Yes, exactly this. It's not rocket science; it's odd how much effort Slack put into implementing (and then reimplementing in a slightly less broken fashion) a clearly wrong solution.
Don't forget that it should ideally be cryptographically random. If the sequence is predictable (like based on an auto incrementing number or on time) then you might still be able to guess a 256-bit number.
> Don't forget that it should ideally be cryptographically random.

I thought that went without saying, nut yes, it must be cryptographically random (not ideally—it must be).

w3 has some guidelines on capability urls: http://www.w3.org/TR/capability-urls/
The guideline for unguessability in that TR just says to use a UUID. UUIDs are ugly, and quite long for the amount of randomness they contain. I prefer Slack's new 10*base36 solution.
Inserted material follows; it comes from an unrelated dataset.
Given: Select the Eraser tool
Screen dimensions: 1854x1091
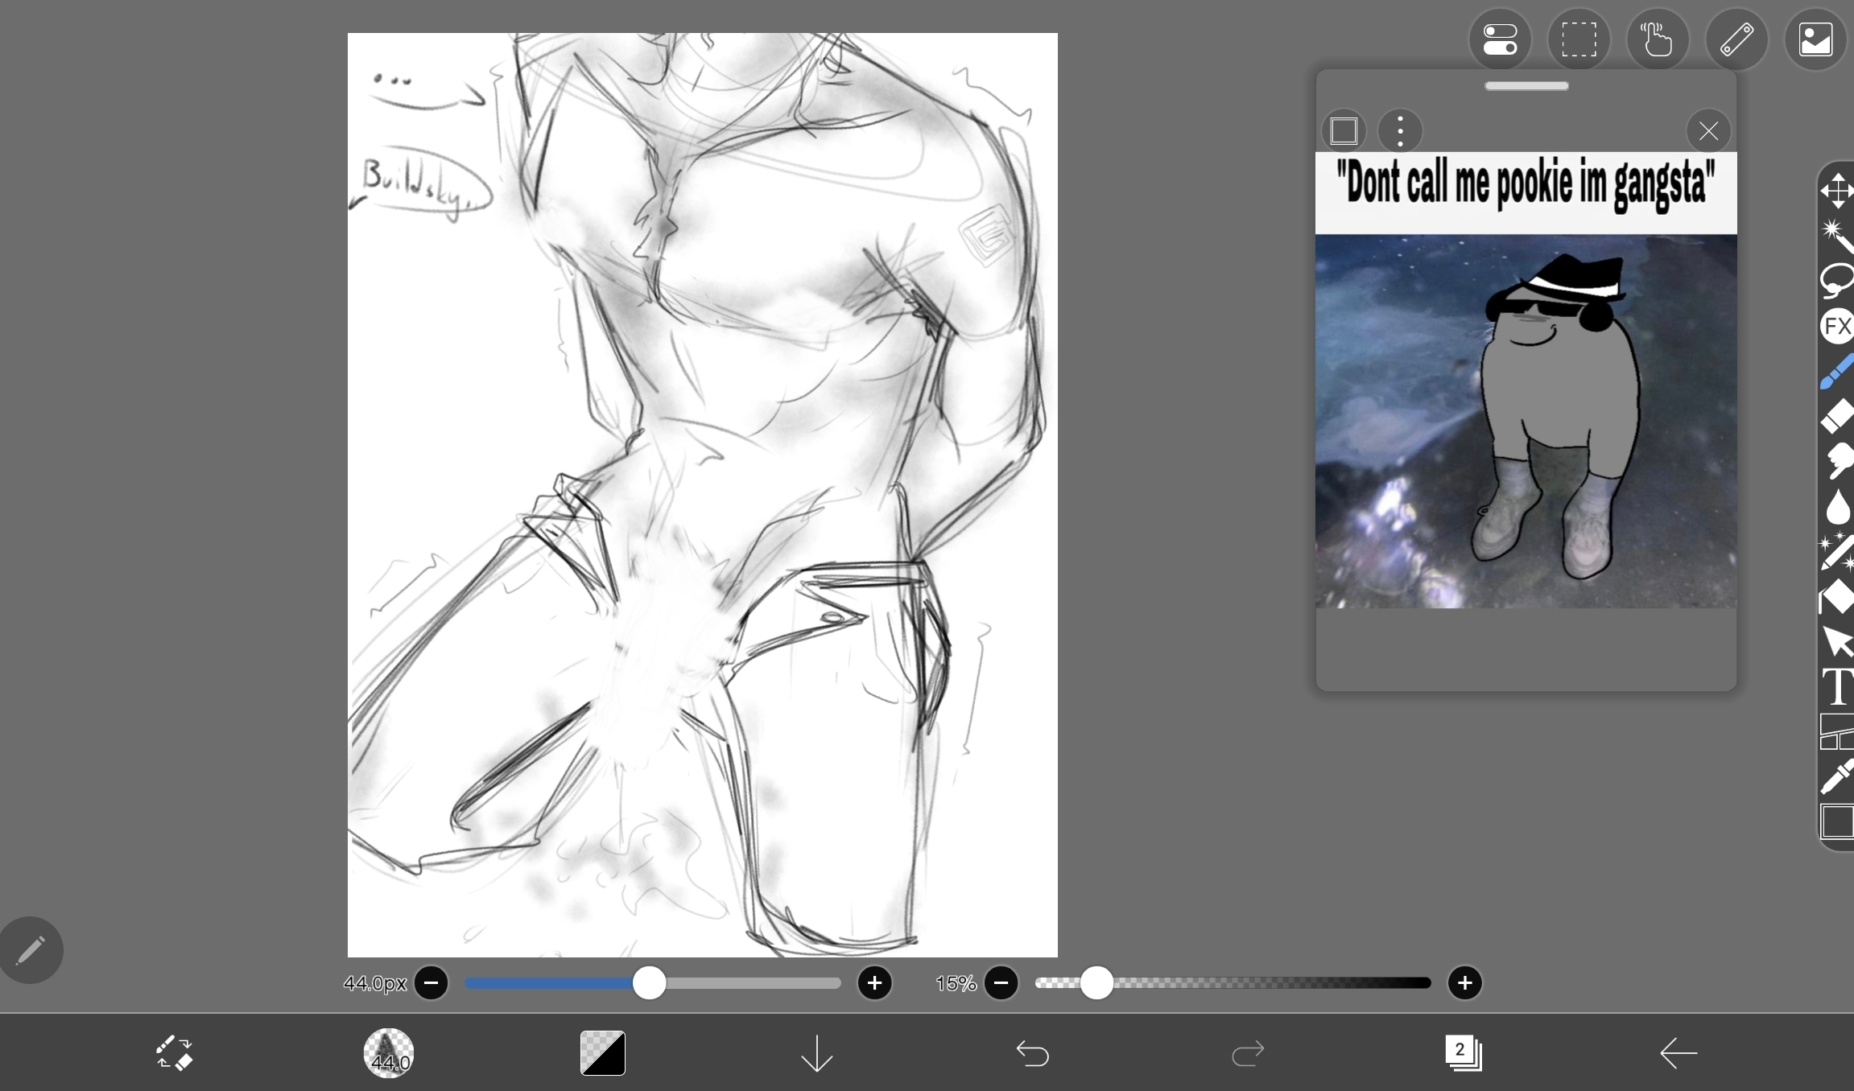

10 base-36 digits is only around 52 bits, compared to the 112 random bits in a UUIDv4. 2^52 might be enough for particular use-cases, but it's nowhere near a UUID in terms of randomness. Even 10 base-64 digits is only 60 bits.
UUIDs are often guessable, too, so that recommendation is just plain wrong (or at best, woefully incomplete).
Right, some kinds of UUIDs achieve their uniqueness precisely by leveraging predictability. The unpredictable kind are mostly just random bits formatted in a particular (not very efficient) way.
The random ones don't have to be unpredictable randomness, either. For example, you might seed a good RNG with the local MAC address and boot time and then use that to generate v4 UUIDs. As far as I can tell, this would be perfectly legal and should produce UUIDs that are as likely to be unique as any other, but they would also be easy for an attacker to predict.
Basically the whole "version" UUIDs is a stupid fever dream. Any sane implementation should return 16 random bytes and be done. The fact that there's a spec for this and it's longer than 2 sentences is just wrong.